→ **Source passage**
Premetro station in Antwerp, Belgium

Schijnpoort is an underground station in the Antwerp premetro network. The station was named after the Schijnpoort gate, part of the Brialmont fortifications, which was demolished in 1970 when constructing the R1 ring road. It was opened in 1996 as part of the northern premetro axis and was originally only served by tram route 3. Currently, it is also serviced by tram route 5 (since 2006), tram route 6 (since 2007) and tram route 2 (since 2012).

== Lay-out ==

The design of the station is characterized by the presence of large colored arrows used as signpost and the circular windows separating the escalators from the platforms.

The -1 level of the station contains an entrance hall which contains ticket offices and has exits on both sides of the Schijnpoortweg. On the -2 level lies the platform toward Handel station, used by trams going toward the city centre. The -3 level contains the northbound platform toward Sport station, serviced by trams going toward Merksem, Luchtbal and Deurne.

→ **Tasks**
1/ Copy the Schijnpoort station passage from "The design of" to "Luchtbal and Deurne.".
2/ Carry on the text about Schijnpoort station from where it stops.

→ **Dataset records**
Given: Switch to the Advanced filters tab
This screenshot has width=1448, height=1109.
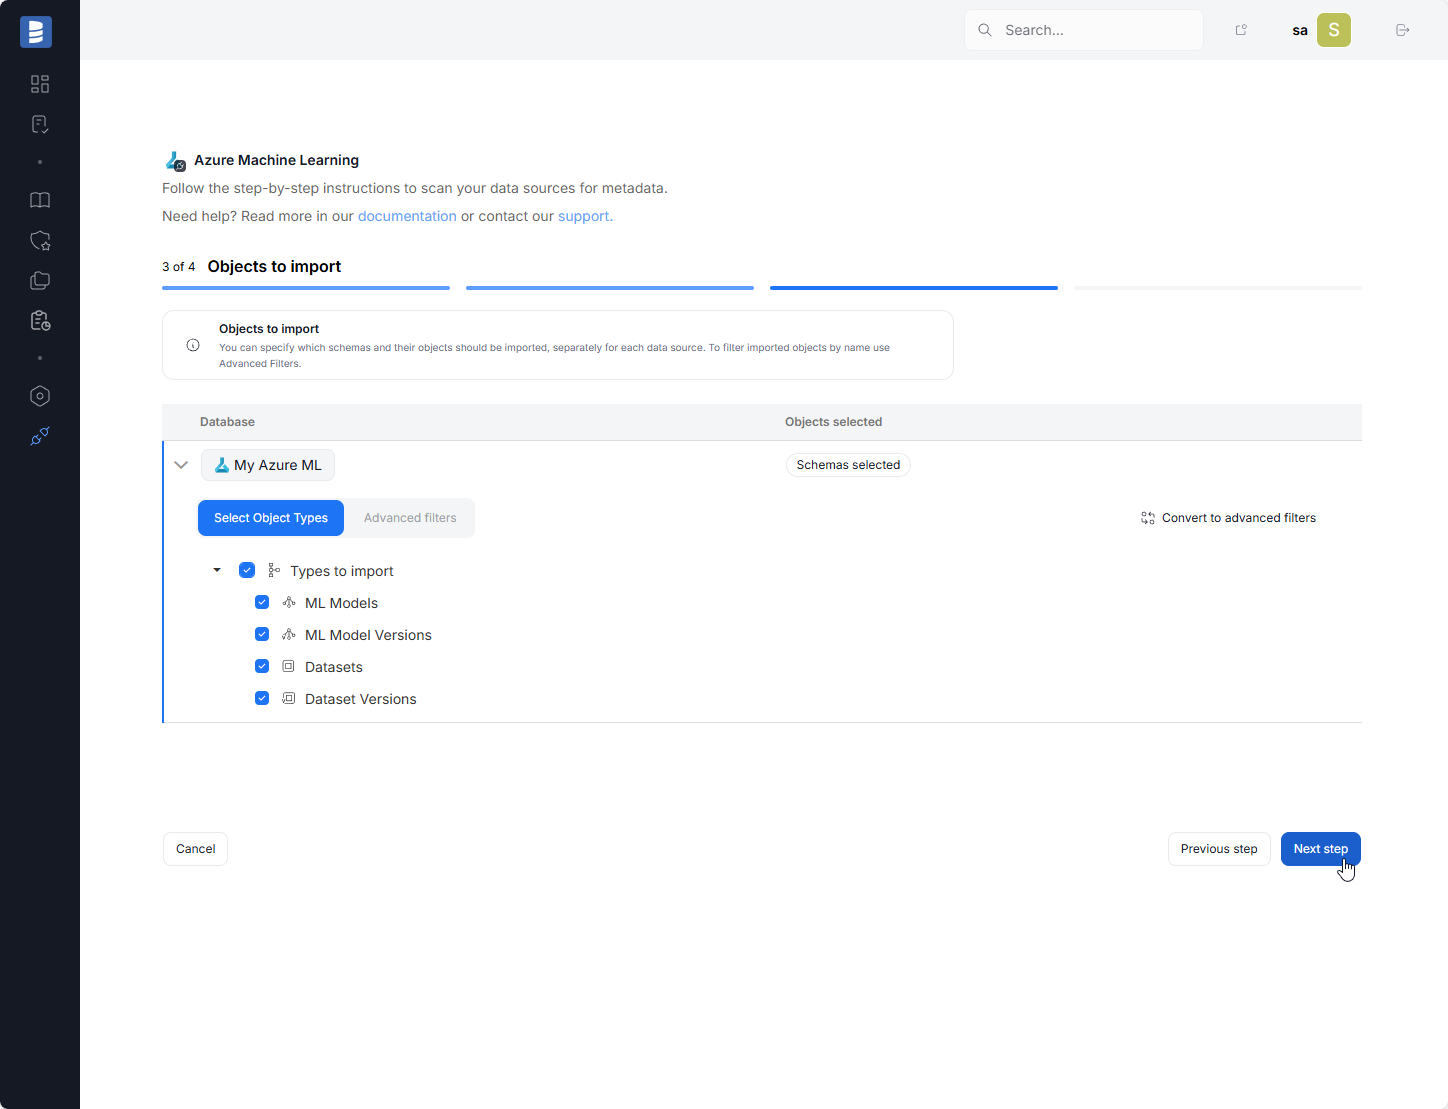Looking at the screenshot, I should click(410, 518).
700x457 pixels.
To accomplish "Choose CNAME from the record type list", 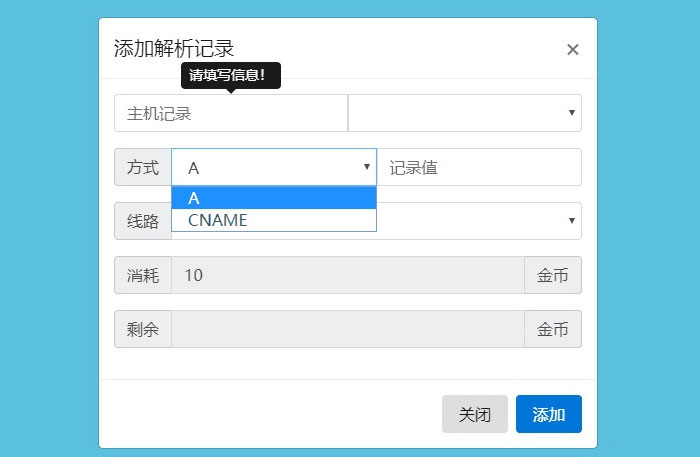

--

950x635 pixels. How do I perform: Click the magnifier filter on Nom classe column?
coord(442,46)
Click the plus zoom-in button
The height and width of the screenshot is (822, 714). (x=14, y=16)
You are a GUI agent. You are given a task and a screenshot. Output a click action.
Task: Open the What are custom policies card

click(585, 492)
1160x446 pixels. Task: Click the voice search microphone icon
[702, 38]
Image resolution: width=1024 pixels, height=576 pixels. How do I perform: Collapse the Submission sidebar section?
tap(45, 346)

→ **Results**
1/
The design of the station is characterized by the presence of large colored arrows used as signpost and the circular windows separating the escalators from the platforms.

The -1 level of the station contains an entrance hall which contains ticket offices and has exits on both sides of the Schijnpoortweg. On the -2 level lies the platform toward Handel station, used by trams going toward the city centre. The -3 level contains the northbound platform toward Sport station, serviced by trams going toward Merksem, Luchtbal and Deurne.

2/
Just south of the station also lies the unused premetro tunnel under the Pothoekstraat and Kerkstraat, which now links the northern and eastern premetro tunnels. The tunnel was built in the 1970s and was to be used by tram route 3, but has, as of 2016, not yet been finished due to budgetary issues that arose during construction. It contains the also unfinished premetro stations Stuivenberg and Sint-Willibrordus.

== Location ==

Schijnpoort station is situated directly underneath the Schijnpoortweg, between the R10 "Singel" ring road, and railway line 12. In its vicinity lie the cargo station Antwerpen-Schijnpoort, the Spoor Noord park and the Schijnpoort sewage treatment facility. Since 2015, the Sinksenfoor, Antwerp's largest funfair, is annually held on the Spoor Oost terrain near the station. The fair takes six weeks in the months May and July, and had to move to the terrain from its previous standing place at the Zuiderdokken after complaints from local inhabitants led to a preliminary injunction forcing the organizers to find a different location.